JOB: Write out the passage on the elastic half-space word for word, starting at "is known as" and ending at "principal value integral’.".

SOURCE PASSAGE:

━━━━━━━━━━━━━━━━

The structure of the paper is the following. Section 2 is devoted to the statement of our main results in the case of heterogeneous friction and a rigid flat indentor (Section 2.2), of homogeneous friction and arbitrary indentor (Section 2.3), and of heterogeneous friction and arbitrary indentor (existence results, Section 2.4) or convex indentor (uniqueness, regularity, and homogenization results, Section 2.5). Proofs of the results of Sections 2.2–2.5 are presented respectively in Sections 3.1–3.4. Finally, Appendices A–D contain some classical results concerning respectively the Hilbert transform, the spaces \(H^{1/2}\) and \(H^{-1/2}\), the Poisson integral, and pseudomonotone variational inequalities.

2 Position of Problem and Statement of Results

2.1 The Formal Problem

We consider an isotropic homogeneous linearly elastic two-dimensional half-space defined by \(y<0\) (\(y\) is the space variable along the direction perpendicular to the boundary). The Poisson ratio is denoted by \(\nu \in \left ]-1,1/2\right [\) and the force unit is chosen so that the Young modulus \(E=1\). We denote by \(x\) the space variable along the boundary, by \(\mathbf{t}(x)\) the surface traction distribution on the boundary and the (outward) normal and tangential components will be addressed as \(t_{\mathrm{n}}(x)\) and \(t_{\mathrm{t}}(x)\) (hence \(t_{\mathrm{n}}=t_{y}\) and \(t_{\mathrm{t}}=t_{x}\)). The half-space is assumed to be free of body forces. Use of Fourier transform with respect to \(x\) provides explicit knowledge of the fundamental solution \(\mathbf{\bar{u}}\) of the classical Neumann problem in linear elasticity (with no condition at infinity). It is obtained up to an affine function involving four arbitrary constants. Two of these constants (corresponding to an overall rotation and a component of stress at infinity) can be fixed by adding the following condition at infinity:

$$ \mathbf{\bar{u}}(x,y) = O\bigl(\log (x^{2}+y^{2})\bigr), \quad \text{ as }\; x^{2}+y^{2} \rightarrow \infty , $$

where \(\mathbf{\bar{u}}\) denotes the displacement field. In that case, the stress field goes to zero at infinity. However, the displacement is generally infinite at infinity and there is no mean to fix the remaining two constants which correspond to an arbitrary translation. Setting:

$$ \mathbf{u} := \frac{\mathbf{\bar{u}}}{2(1-\nu ^{2})},\qquad \text{and}\qquad \gamma := \frac{1-2\nu}{2(1-\nu )}\in \left ]0,3/4 \right [, $$

the boundary displacement \(\mathbf{u}(x,0)\) resulting from a prescribed surface traction distribution \(\mathbf{t}(x)\) with compact support, is given (see, for example, [5, theorem 1] for a detailed proof) by:

$$ \begin{aligned} u_{\mathrm{n}}' & = - \frac{1}{\pi}\,\text{pv}\frac{1}{x} * t_{ \textrm{n}} - \gamma \,t_{\mathrm{t}}, \\ u_{\mathrm{t}}' & = - \frac{1}{\pi}\,\text{pv}\frac{1}{x} * t_{\mathrm{t}} + \gamma \,t_{\mathrm{n}}, \end{aligned} \qquad \qquad \text{ in }\mathbb{R}, $$

where \(\text{pv}\,1/x\) denotes the distributional derivative of \(\log |x|\) and ∗ is the convolution product with respect to \(x\). The acronym ‘pv’ stands for ‘(Cauchy) principal value’ and the mapping:

$$ t \mapsto - \frac{1}{\pi}\,\text{pv}\frac{1}{x} * t $$

is known as the Hilbert transform¹. In the case where \(t\) is a function, it is an example of what is sometimes called a ‘singular integral’ or a ‘Cauchy principal value integral’.

━━━━━━━━━━━━━━━━

SUPPLIED MATERIAL:
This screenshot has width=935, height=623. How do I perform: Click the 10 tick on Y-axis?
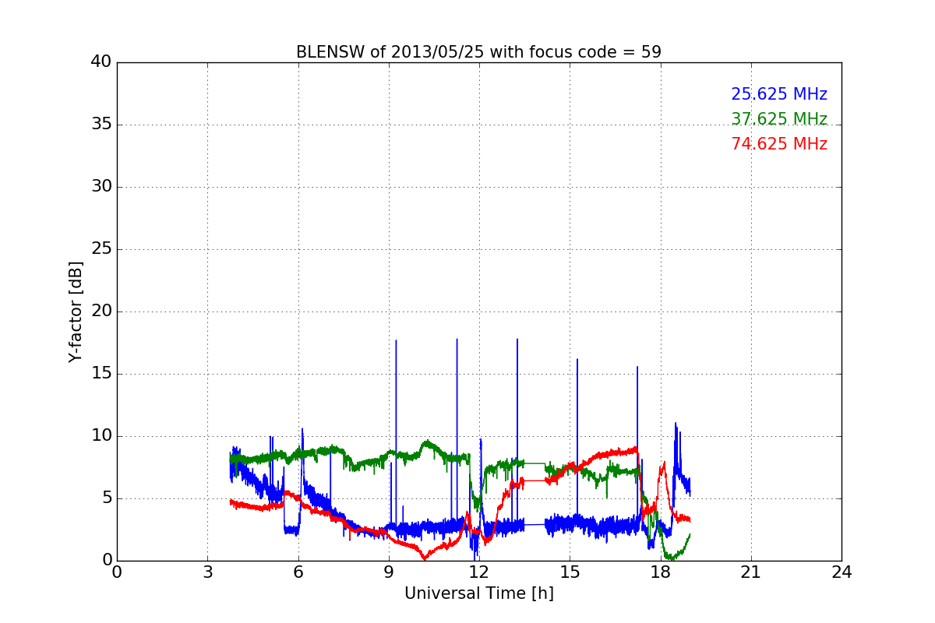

━━━━━━━━━━━━━━━━

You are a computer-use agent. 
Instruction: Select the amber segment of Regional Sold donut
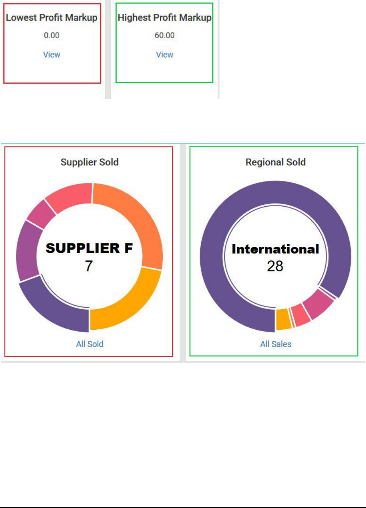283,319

━━━━━━━━━━━━━━━━

SOLUTION TO THIS PROBLEM:
is known as the Hilbert transform¹. In the case where \(t\) is a function, it is an example of what is sometimes called a ‘singular integral’ or a ‘Cauchy principal value integral’.